Look at the table below. It describes the meaning of basic words used to describe businesses. Unfortunately they are mixed up, and need to be correctly linked. Can you manage it?

 

1. Found a) One person organising his / her own company.
2. Wind up b) Where shares are bought and sold.
3. Shares / stocks c) How much a person or people could lose if a company fails.
4. Stock exchange d) Where the losses of a company are mainly limited to falls in the value of its shares.
5. Partnership e) To end a company (liquidate).
6. Sole proprietorship f) Where the members of a business can lose only a limited amount.
7. Liability g) Parts of a company for sale to people who afterwards get a part of the company's profit.
8. Limited company (ltd) h) To start a company.
9. Public limited company (plc) i) Whether the company has enough money to operate or not.
10. Solvent / insolvent j) Two or more people who own a company together.

Correct answers are here1

Look at the table below. There you can see two very important words for businesses that are basic opposites (antonyms). Can you add the missing forms of the words? Some of the forms may be frequently used, others more unusual.

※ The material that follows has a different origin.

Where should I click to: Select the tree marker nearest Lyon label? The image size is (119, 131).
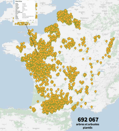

Can you find another antonym of the personal noun „loser”?2

What common verb do we use with the two abstract nouns from the table?3

 

Verb Personal noun Abstract noun Adjective
profit      
  loser    

Correct answers are here4

2. BRANCHING OUT

First of all, take the above paragraphs and put them into their logical order.

„So, this is how it was...“

A) By this time, the mid-2000s, we were employing 35 people in total. It was then that we were approached by - remarkably - the same multinational that I had originally worked for! They wanted to take over the company and invest a lot of money, and David and I would be the managers of this new creation, their subsidiary.

B) So here I am again, working for a public limited company which is listed on the London Stock Exchange. The great thing is I don't have to worry personally about the company's possible losses - the bad part is I only get a small part of the profits.

C) Because I had a lot of contacts I didn't have any problems in finding customers for my services - I went into companies and gave courses to the staff there. I also began to look for people to do jobs for some of these companies - that is how I started with recruitment, and that's when I met David and we formed a partnership to share the profits and the liabilities. David was a specialist in recruitment, while I was able to advise and train the people we recruited.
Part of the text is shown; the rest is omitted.